* [추출된 항목]
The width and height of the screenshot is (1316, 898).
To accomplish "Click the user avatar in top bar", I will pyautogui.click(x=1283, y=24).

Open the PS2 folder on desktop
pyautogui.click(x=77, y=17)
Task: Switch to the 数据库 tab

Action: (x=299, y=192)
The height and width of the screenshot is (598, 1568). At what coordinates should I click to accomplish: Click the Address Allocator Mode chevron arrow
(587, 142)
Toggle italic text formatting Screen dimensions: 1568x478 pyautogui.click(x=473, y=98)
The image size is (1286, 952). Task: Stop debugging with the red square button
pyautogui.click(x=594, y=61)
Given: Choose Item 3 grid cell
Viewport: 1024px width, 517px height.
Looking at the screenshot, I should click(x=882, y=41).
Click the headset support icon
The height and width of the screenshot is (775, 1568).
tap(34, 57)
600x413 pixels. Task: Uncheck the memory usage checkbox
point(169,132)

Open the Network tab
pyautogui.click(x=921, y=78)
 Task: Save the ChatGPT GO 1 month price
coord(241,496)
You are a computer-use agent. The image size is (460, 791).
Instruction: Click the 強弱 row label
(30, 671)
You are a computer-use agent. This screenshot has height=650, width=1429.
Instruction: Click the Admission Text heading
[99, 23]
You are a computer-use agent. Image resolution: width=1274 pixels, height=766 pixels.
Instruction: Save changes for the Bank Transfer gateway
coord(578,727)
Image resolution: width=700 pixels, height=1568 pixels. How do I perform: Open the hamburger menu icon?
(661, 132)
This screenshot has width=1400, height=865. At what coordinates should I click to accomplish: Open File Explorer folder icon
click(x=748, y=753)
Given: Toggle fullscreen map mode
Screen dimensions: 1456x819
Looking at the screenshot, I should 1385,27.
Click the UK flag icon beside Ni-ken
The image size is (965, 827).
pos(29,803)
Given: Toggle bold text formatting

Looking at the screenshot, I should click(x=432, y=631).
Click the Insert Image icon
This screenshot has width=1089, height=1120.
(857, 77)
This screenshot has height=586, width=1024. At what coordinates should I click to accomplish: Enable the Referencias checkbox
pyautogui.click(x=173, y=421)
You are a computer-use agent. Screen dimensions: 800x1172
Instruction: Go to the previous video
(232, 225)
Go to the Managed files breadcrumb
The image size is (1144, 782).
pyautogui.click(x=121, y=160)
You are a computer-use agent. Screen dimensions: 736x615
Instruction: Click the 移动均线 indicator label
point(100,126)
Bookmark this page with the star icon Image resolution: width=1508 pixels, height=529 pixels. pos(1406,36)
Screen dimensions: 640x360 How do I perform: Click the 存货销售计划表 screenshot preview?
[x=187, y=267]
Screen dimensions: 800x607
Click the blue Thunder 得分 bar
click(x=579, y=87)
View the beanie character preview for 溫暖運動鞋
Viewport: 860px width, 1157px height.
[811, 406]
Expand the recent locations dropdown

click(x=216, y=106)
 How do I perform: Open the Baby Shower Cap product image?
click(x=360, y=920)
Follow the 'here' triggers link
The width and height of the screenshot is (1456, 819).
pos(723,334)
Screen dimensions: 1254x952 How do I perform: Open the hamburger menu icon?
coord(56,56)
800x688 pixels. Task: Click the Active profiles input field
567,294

* [짧은 연습] 위 항목 가운데 "Bookmark this page"이 들어 있는 줄에서 시작하여 "click(x=360, y=920)"가 들어 있는 줄에서 끝나는 부분을 한 글자도 바꾸지 말고 그대로 옮겨 쓰시오. 시작 줄과 끝 줄도 포함한다.

* [연습 해답]
Bookmark this page with the star icon Image resolution: width=1508 pixels, height=529 pixels. pos(1406,36)
Screen dimensions: 640x360 How do I perform: Click the 存货销售计划表 screenshot preview?
[x=187, y=267]
Screen dimensions: 800x607
Click the blue Thunder 得分 bar
click(x=579, y=87)
View the beanie character preview for 溫暖運動鞋
Viewport: 860px width, 1157px height.
[811, 406]
Expand the recent locations dropdown

click(x=216, y=106)
 How do I perform: Open the Baby Shower Cap product image?
click(x=360, y=920)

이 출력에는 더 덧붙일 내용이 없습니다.